Last I checked, it was not possible to set the time in the guest (this was with
Windows 98SE). The clock would switch back immediately. Testing with linux guest
and modern qemu, this seems to have changed. Using hwclock, one can change the
time of the RTC.

So you can use ntp as a time keeper for the guest after all.

> > 
> > > -Time synchronisation between host and guest (currently guest time is 
> > > wrong when loadvm is used)
> > 
> > Technically this is a qemu bug and should be fixed in qemu.
> 
> Is it? I thought the problem was that most OSes query RTC time on startup
> and then keep time internally, so if they are loaded, they don't know that
> RTC time changed.
> 

The bug being that qemu didn't update the RTC properly on a loadvm. Since there
was no way for the guest OS to change the time, qemu had to get it right
unconditionally.

However, if you can set it directly, then this would be a good use. You'd
want this as a continuous background process (daemon in Unix/Linux, TSR in DOS)
to make this update automatic.

> > Futhermore, how will the guest tools know that they are really running
> > under
> > qemu?
> 
> They know if they can connect to a specific port on the host. I'm more
> concerned about hostile (redmondian) OSes which don't like being started in
> Qemu and which can detect this by connecting to the host...
> 

How do you know that port is being used by qemu, and not by e.g. some custom
http server?

One interesting side effect is that one could install the guest tools on a
real workstation and set up a fake server that responds to qemu guest commands.
I'm not sure if you want to allow this to be possible. (I also don't see why
anyone would bother with it ... but since the guest tools interact with the
guest on such a low level, who knows what they could be used for?)

> > > 
> > > I've decided against some special i/o port or such because I don't know 
> > > anything about these things :) and because it would require a driver on 
> > > the guest side (is that correct?).
> > 
> > Unfortuantly, yes. However, the magic instruction set would not. (You
> > would
> > probably need to reimplement a new one for each arch qemu supports/will be
> > ported to though.)
> 
> Yes, the issue of writing a driver for each new OS made me see TCP/IP as a
> quite good solution; the communication part should run on every OS which
> supports BSD sockets (in worked nearly unmodified in Windows), so porting is
> reduced to a simple userland application, without connection to external
> protocols etc.

The magic instruction set has the same advantages, plus it doesn't require
TCP/IP. Of course it can always be added later.

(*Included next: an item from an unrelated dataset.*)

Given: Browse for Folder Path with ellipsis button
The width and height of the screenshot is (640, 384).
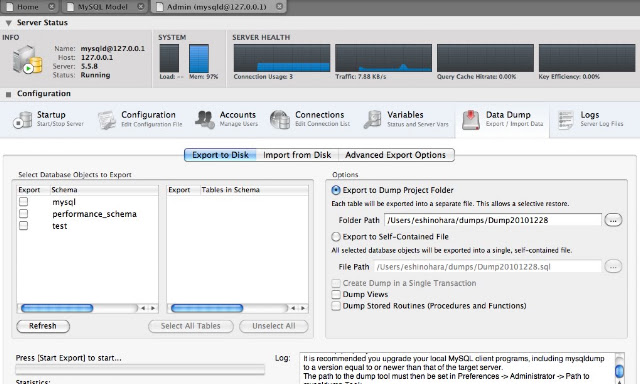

The real issue I have with using TCP/IP is that one can trick a qemu guest into
thinking its host is this other computer, or even trick the guest tools when
they are running on actual hardware.

> > I disagree here (not about the copy/paste specificly, but for guest tools
> > in general). Drag&drop would have no meaning for an OS that doesn't
> > support
> > a mouse, let alone a GUI, but certain things such as time sync and loadvm
> > notification could be accessed and used universally.
> 
> Yes, you're right here. I mainly concentrated on copy/paste during QGT
> development (which I thought would be useful for copying URLs from Linux to
> IE and such things), but time sync etc. could be useful also on simpler OSes
> like DOS.
> I'll have a look at the current QGT networking API and see if it can be
> generalized a bit more, so that it can be replaced with another way of
> communication later.
> 

Now that I think of it, using TCP/IP to flesh out a suitable API/list of
guest commands (i.e. the qemu<->guest communication protocol semantics)
and then moving it over to use a more precise/reliable method of communication
(such as a qemu-specific io port) is probably a good idea. Might make 
development
go significantly faster.

A combination of methods may be best.

> I agree, hardware accelerated games in Qemu would be really nice :)
> But using TCP/IP for that will probably really be too slow...

I didn't suggest that! Honest!

-- 
Infinite complexity begets infinite beauty.
Infinite precision begets infinite perfection.